É esse cara que já deve ter salvado milhares de vidas ao longo desses anos que a direita quer investigar. Isso mesmo! O vereador Rubinho Nunes, ex-MBLe partido União Brasil, mesmo partido do ex-prefeito de Salvador ACM Neto, fez uma proposta para investigar ONGS que salvam vidas no centro de São Paulo, especialmente o Padre Júlio. Ele conseguiu pelo menos 23 assinaturas e a CPI só não foi para frente porque após a repercussão, o Thammy Miranda, que já recebeu apoio do padre ao ser vítima de transfobia, e mais três parlamentares recuaram em sua decisão.

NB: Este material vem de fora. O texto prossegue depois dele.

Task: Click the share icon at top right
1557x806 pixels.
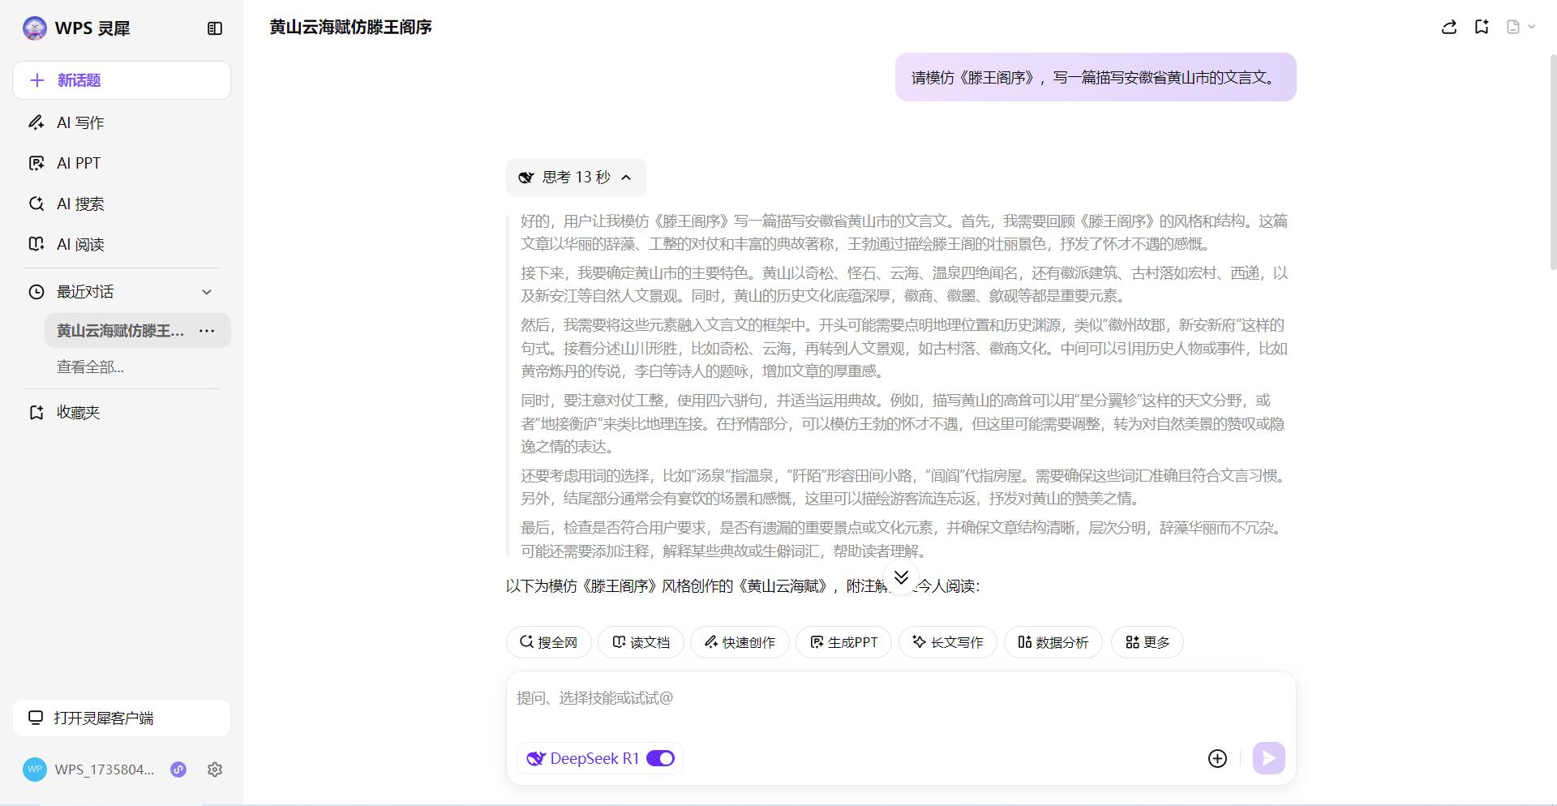Action: click(x=1449, y=28)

Não é a primeira vez que padre Júlio é alvo dessa gentalha, aquele cara do mamãe falhei, por exemplo, já foi condenado por falar asneira do padre, segundo o magistrado “(o condenado) passou a produzir propaganda eleitoral antecipada e vedada em que, seguidamente, calunia, difama e injúria o Padre Júlio Renato Lancellotti, objetivando tornar-se mais conhecido do eleitorado, ao criar polêmica em relação à figura pública do referido padre”.

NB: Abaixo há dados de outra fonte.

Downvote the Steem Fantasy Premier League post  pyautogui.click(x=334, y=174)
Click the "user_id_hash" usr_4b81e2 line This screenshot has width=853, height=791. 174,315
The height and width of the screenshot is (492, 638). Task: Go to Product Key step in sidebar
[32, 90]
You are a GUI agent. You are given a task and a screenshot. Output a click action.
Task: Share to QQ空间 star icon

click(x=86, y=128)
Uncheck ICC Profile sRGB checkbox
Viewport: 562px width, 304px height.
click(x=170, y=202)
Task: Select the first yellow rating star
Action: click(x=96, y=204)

Se engana quem pensa que a perseguição ao padre tem um viés apenas político. A meu ver, fica nítido que a perseguição ao sacerdote tem muito a ver com a questão racial do Brasil. É sabido que a maioria das pessoas ajudadas pelo padre são negras, e isso causa uma revolta a determinada fatia da população por dois motivos principais: o primeiro por romper com o pacto da branquitude e ser peça fundamental para que o plano eugênico do Brasil seja mitigado, e segundo por mostrar um cristianismo que prega o acolhimento e não o enriquecimento.
Quando se estende a mão para um branco as coisas são bem diferentes. Tá aí um caso bem recente que foi o ex-ator de Malhação que foi visto vendendo bebidas durante o Réveillon e já teve ator gravando com ele, ganhando matérias em portais e etc. Já os atores negros de Cidade de Deus que foram esquecidos não se viu urgência em acolher. Inclusive indico o filme “Cidade de Deus - 10 anos depois”. Poderia citar o caso de “mendigato” entre outros, mas acredito que me fiz entender.
Eu digo que o padre Júlio Lancellotti é o verdadeiro significado de antirracista. Ele é fator determinante para que várias vidas negras sigam firme. Seja na Cracolândia, seja com população de rua, seja como clérigo, o padre Júlio dá aula, inclusive a mim, de como tratar o próximo. Como um ser que faz tanto por outros seres humanos é continuamente ameaçado por salvar vidas? Porque as vidas que ele salva não são vistas como dignas de serem acolhida? São vidas de pessoas que são vítimas de uma sociedade racista e capitalista, sociedade essa liderada por uma burguesia limitada que vê no padre Júlio uma ameaça para perpetuação de seus anseios.